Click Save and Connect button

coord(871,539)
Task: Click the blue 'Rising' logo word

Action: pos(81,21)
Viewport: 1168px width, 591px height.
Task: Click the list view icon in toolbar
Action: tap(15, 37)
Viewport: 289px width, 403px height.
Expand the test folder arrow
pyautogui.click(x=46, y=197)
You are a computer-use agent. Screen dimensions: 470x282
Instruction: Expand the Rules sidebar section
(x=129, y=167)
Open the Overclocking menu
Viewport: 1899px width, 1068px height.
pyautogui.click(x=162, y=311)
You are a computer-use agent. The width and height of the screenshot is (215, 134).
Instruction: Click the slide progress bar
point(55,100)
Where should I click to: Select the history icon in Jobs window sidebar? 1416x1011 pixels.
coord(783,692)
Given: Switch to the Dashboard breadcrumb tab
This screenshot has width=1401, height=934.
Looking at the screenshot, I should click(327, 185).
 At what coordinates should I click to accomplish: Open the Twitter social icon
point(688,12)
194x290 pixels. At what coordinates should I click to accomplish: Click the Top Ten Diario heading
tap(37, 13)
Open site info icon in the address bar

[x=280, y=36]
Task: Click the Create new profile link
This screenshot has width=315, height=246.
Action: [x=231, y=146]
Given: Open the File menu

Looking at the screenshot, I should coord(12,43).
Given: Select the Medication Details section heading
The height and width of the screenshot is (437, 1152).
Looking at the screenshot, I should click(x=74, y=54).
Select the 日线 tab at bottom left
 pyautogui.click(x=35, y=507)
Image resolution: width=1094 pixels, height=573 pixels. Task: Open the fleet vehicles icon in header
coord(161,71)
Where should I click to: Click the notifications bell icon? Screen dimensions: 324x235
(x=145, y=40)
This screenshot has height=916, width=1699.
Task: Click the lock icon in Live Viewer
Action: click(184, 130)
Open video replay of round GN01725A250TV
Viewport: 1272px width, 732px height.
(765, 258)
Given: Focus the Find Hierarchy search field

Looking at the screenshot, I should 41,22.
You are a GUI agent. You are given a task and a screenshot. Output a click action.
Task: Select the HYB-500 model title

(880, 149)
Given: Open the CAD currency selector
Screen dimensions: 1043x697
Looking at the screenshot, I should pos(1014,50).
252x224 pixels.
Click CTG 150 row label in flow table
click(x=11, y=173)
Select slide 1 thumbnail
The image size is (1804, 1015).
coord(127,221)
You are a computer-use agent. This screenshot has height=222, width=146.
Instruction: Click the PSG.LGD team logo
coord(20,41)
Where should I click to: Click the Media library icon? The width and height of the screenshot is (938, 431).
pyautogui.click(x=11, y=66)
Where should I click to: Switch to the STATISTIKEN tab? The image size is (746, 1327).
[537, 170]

TASK DESCRIPTION -
Lay out every line of the entries above as a JSON list of strings, one string per line, leaving out blank lines.

ANSWER IN FULL -
[
  "Click Save and Connect button",
  "coord(871,539)",
  "Task: Click the blue 'Rising' logo word",
  "Action: pos(81,21)",
  "Viewport: 1168px width, 591px height.",
  "Task: Click the list view icon in toolbar",
  "Action: tap(15, 37)",
  "Viewport: 289px width, 403px height.",
  "Expand the test folder arrow",
  "pyautogui.click(x=46, y=197)",
  "You are a computer-use agent. Screen dimensions: 470x282",
  "Instruction: Expand the Rules sidebar section",
  "(x=129, y=167)",
  "Open the Overclocking menu",
  "Viewport: 1899px width, 1068px height.",
  "pyautogui.click(x=162, y=311)",
  "You are a computer-use agent. The width and height of the screenshot is (215, 134).",
  "Instruction: Click the slide progress bar",
  "point(55,100)",
  "Where should I click to: Select the history icon in Jobs window sidebar? 1416x1011 pixels.",
  "coord(783,692)",
  "Given: Switch to the Dashboard breadcrumb tab",
  "This screenshot has width=1401, height=934.",
  "Looking at the screenshot, I should click(327, 185).",
  " At what coordinates should I click to accomplish: Open the Twitter social icon",
  "point(688,12)",
  "194x290 pixels. At what coordinates should I click to accomplish: Click the Top Ten Diario heading",
  "tap(37, 13)",
  "Open site info icon in the address bar",
  "[x=280, y=36]",
  "Task: Click the Create new profile link",
  "This screenshot has width=315, height=246.",
  "Action: [x=231, y=146]",
  "Given: Open the File menu",
  "Looking at the screenshot, I should coord(12,43).",
  "Given: Select the Medication Details section heading",
  "The height and width of the screenshot is (437, 1152).",
  "Looking at the screenshot, I should click(x=74, y=54).",
  "Select the 日线 tab at bottom left",
  " pyautogui.click(x=35, y=507)",
  "Image resolution: width=1094 pixels, height=573 pixels. Task: Open the fleet vehicles icon in header",
  "coord(161,71)",
  "Where should I click to: Click the notifications bell icon? Screen dimensions: 324x235",
  "(x=145, y=40)",
  "This screenshot has height=916, width=1699.",
  "Task: Click the lock icon in Live Viewer",
  "Action: click(184, 130)",
  "Open video replay of round GN01725A250TV",
  "Viewport: 1272px width, 732px height.",
  "(765, 258)",
  "Given: Focus the Find Hierarchy search field",
  "Looking at the screenshot, I should 41,22.",
  "You are a GUI agent. You are given a task and a screenshot. Output a click action.",
  "Task: Select the HYB-500 model title",
  "(880, 149)",
  "Given: Open the CAD currency selector",
  "Screen dimensions: 1043x697",
  "Looking at the screenshot, I should pos(1014,50).",
  "252x224 pixels.",
  "Click CTG 150 row label in flow table",
  "click(x=11, y=173)",
  "Select slide 1 thumbnail",
  "The image size is (1804, 1015).",
  "coord(127,221)",
  "You are a computer-use agent. This screenshot has height=222, width=146.",
  "Instruction: Click the PSG.LGD team logo",
  "coord(20,41)",
  "Where should I click to: Click the Media library icon? The width and height of the screenshot is (938, 431).",
  "pyautogui.click(x=11, y=66)",
  "Where should I click to: Switch to the STATISTIKEN tab? The image size is (746, 1327).",
  "[537, 170]"
]